Империя света
Шрифт:
— Ты правда думаешь, что опыт, каким бы он ни оказался, дает вдохновение для творчества?
— По крайней мере, это всегда лучше, чем когда его вообще нет. Слепой тоже может рисовать. Возможно, он может даже создавать поистине удивительные картины. Но если у него будет зрение, то и картины его будут лучше.
— А вдруг он, наоборот, будет подавлен тем, что увидит, и утратит былую остроту восприятия?
— Ты не про рассказ Енама говоришь? Среди его прозы есть что-то подобное. Про одного слепца, который вдруг прозрел. Он идет в город, но тут же теряется там и плачется людям вокруг,
На Киена никогда не производили большого впечатления подобного рода афоризмы. Он не любил красивых слов, остроумных высказываний и парадоксальных фигур речи и считал, что они не отражают правду жизни. Однако, слыша такие слова, он каждый раз отвечал одно и то же: «Хм, занятно».
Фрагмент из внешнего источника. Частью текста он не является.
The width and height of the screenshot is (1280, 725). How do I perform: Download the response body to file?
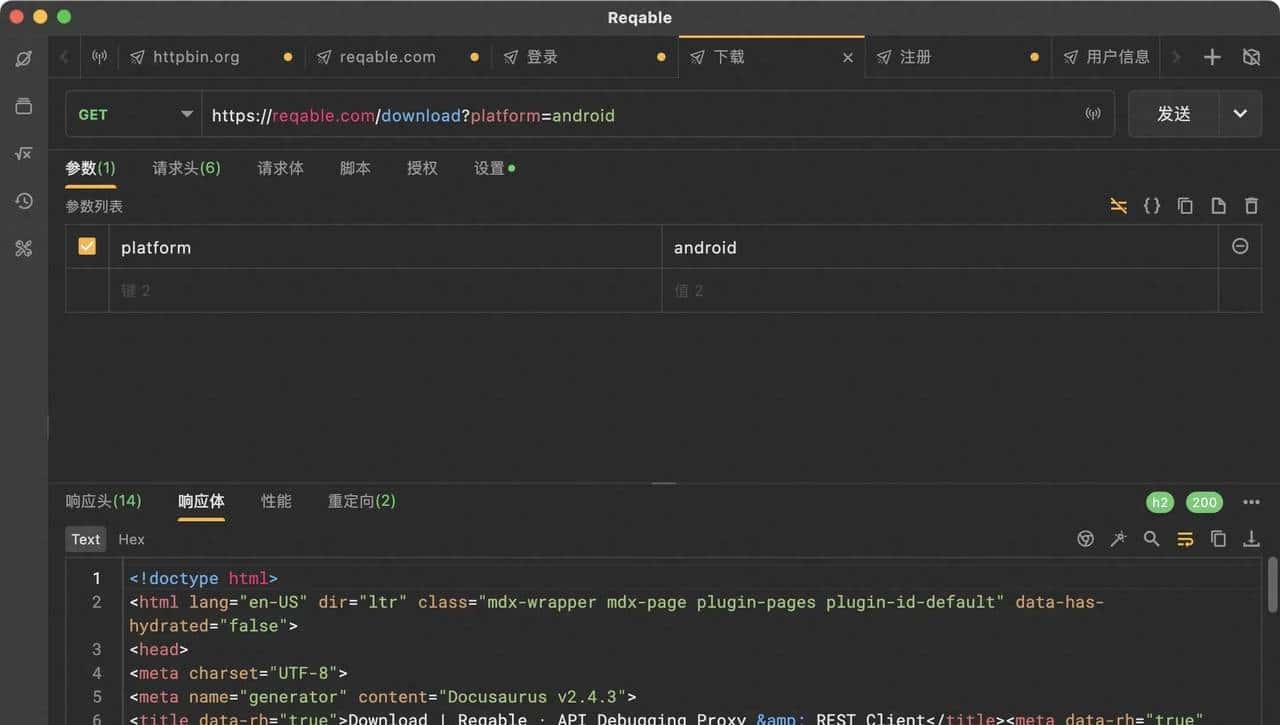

— Но я считаю, что тут Енам просто умничает. Конечно, слепец может не сразу привыкнуть и вначале даже заблудиться. Однако если он приведет к согласию чувства, которые у него уже были, и вновь обретенное зрение, то сможет ориентироваться еще лучше.
Киен раньше слышал об одном таком человеке. Олдос Хаксли в юношестве едва не ослеп, но впоследствии смог восстановить зрение благодаря операции и со всей душой принялся писать. Он не стал снова закрывать глаза.
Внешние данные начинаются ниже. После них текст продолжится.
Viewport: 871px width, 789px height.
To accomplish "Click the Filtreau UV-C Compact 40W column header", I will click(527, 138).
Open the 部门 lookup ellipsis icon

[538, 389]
— Диалектическое развитие?
— Ну конечно! Оно самое. Опора на одно лишь прямое восприятие и восхваление неведения в конечном счете приводит к отказу от себя.
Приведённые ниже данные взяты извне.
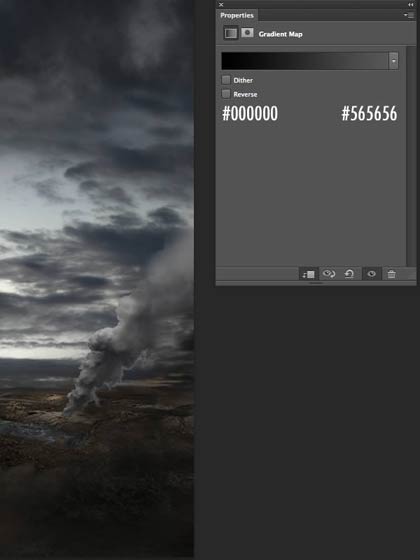Select the Properties tab

237,15
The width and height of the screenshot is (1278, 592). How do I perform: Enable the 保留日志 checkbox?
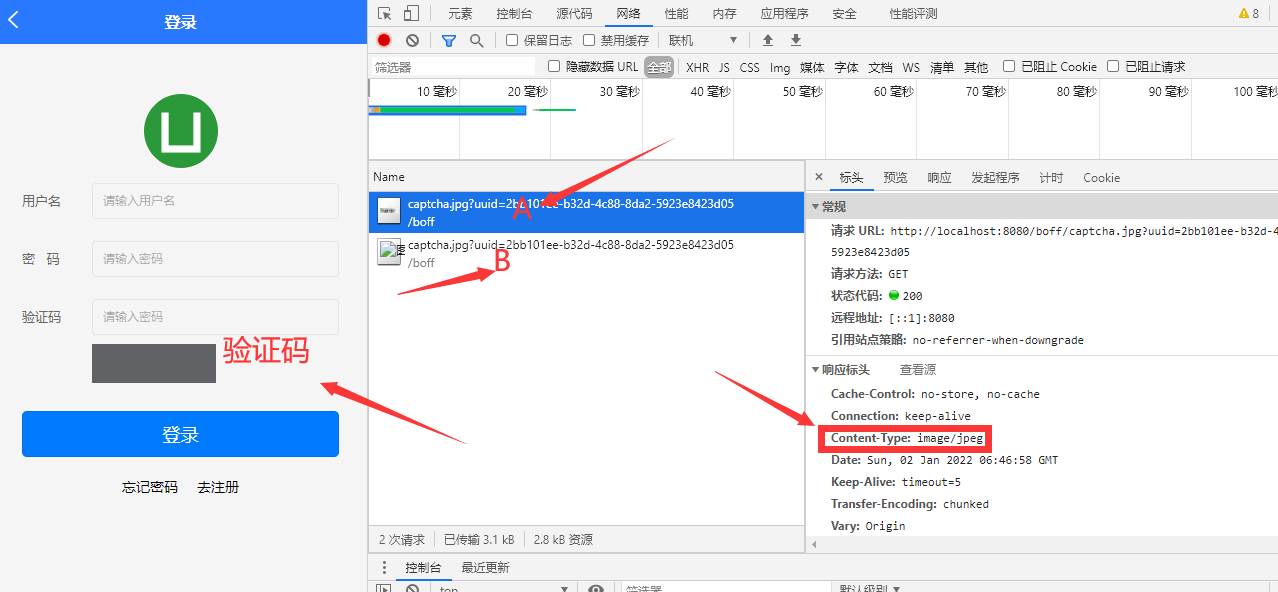512,40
Ее глаза светились. Киен вдруг увидел перед собой ту самую Сочжи, какой знал ее в студенческие годы. Он прикрыл глаза. После встречи с людьми, которых не видел долгое время, на душе всегда становится грустно, потому что все мы стареем, бережно храня в себе собственный образ в молодости. Юноша, постарев, превращается не в старика, а в старого юношу, и девушка точно так же становится не старухой, а старой девушкой.
— Киен?
— А? — он открыл глаза.
— Устал?
— Нет, просто глаза немного горят.
Киен потер глаза.
— Когда ты уезжаешь?
Он отнял руки от век и посмотрел вперед. Какое-то время перед глазами все еще было немного темно.
— Завтра.
— Так скоро? Ты уже все приготовил?
— Нет.
— Ты случайно не задумал какую-нибудь глупость? — Сочжи посмотрела на него с подозрением.
— Какую еще глупость?
— У тебя не депрессия?
— Нет.
— А по-моему, депрессия.
— Если бы у меня была депрессия, я бы лежал дома под одеялом, а не бегал вот так по городу.
— Тогда ладно, успокоил.
— Спасибо. Хоть одна душа беспокоится о том, как бы я не наложил на себя руки.
— А как же Мари?
— С Мари мы, можно сказать, просто соседи по квартире.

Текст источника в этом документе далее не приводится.